TEMPORAL INFLUENCE OF NSAIDS ON MECHANICALLY INDUCED BONE FORMATION AND FLUID FLOW STIMULATED CELLULAR PGE2 PRODUCTION

Abstract

Prostaglandins (PGs) are important signalling factors for bone mechanotransduction. The inhibition of cyclooxygenase, responsible for the synthesis of PGs, with non-steroidal anti-inflammatory drugs (NSAIDs) has been shown to influence bone formation induced by mechanical stimulation. The purpose of this study was to examine the timing effects of NSAID administration on: 1) bone formation induced by multiple mechanical loading events in a rat model and 2) the PGE2 response of MLO-Y4 osteocyte like cells stimulated by fluid shear stress. The rat forelimb compression model was used to induce bone formation in male and female rats using a 1-month loading protocol (12 loading sessions). The right forelimbs were loaded and the left forelimbs served as non-loaded controls. NSAIDs were administered orally either before or after loading. Fluorochrome labels were administered to the rats to determine mineral apposition rate (MAR).
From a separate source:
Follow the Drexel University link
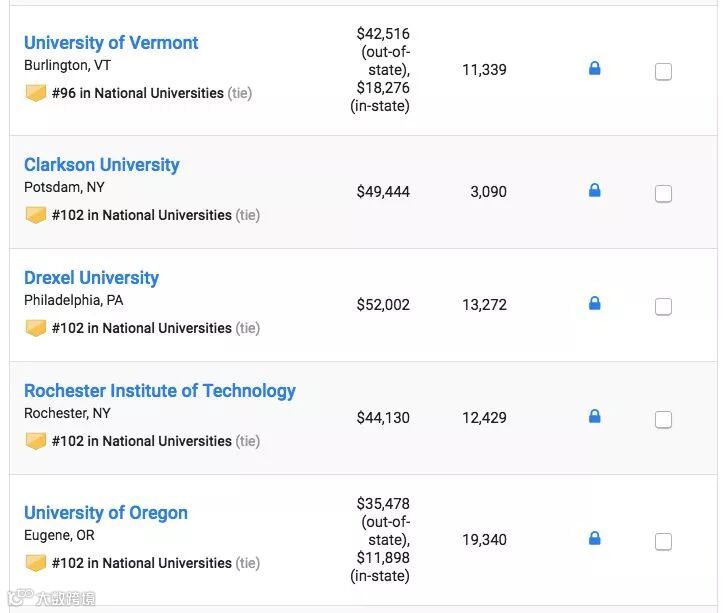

The NSAIDs examined (indomethacin, NS-398 and ibuprofen) did not significantly affect periosteal MAR, administered either before or after loading, suggesting NSAIDs do not affect bone adaptation to multiple mechanical loading events. To examine in vitro effects of NSAIDs on PGE2 production, an orbital shaker was used to apply fluid shear stress to MLO-Y4 cells seeded in 6-well culture plates. Indomethacin was added to the culture media either before or after loading and media PGE2 concentrations were determined at various time points by enzyme immunoassay. Fluid shear stress increased PGE2 production of MLO-Y4 cells and indomethacin administration inhibited that response when administered both before and after fluid flow. However, PGE2 production was influenced by the media changes that occurred in the in vitro experiments, making it difficult to differentiate between indomethacin effects and media change effects. The in vitro experiments revealed the difficulties of modeling the timing effects of NSAID administration on MLO-Y4 PGE2 production in response to fluid flow.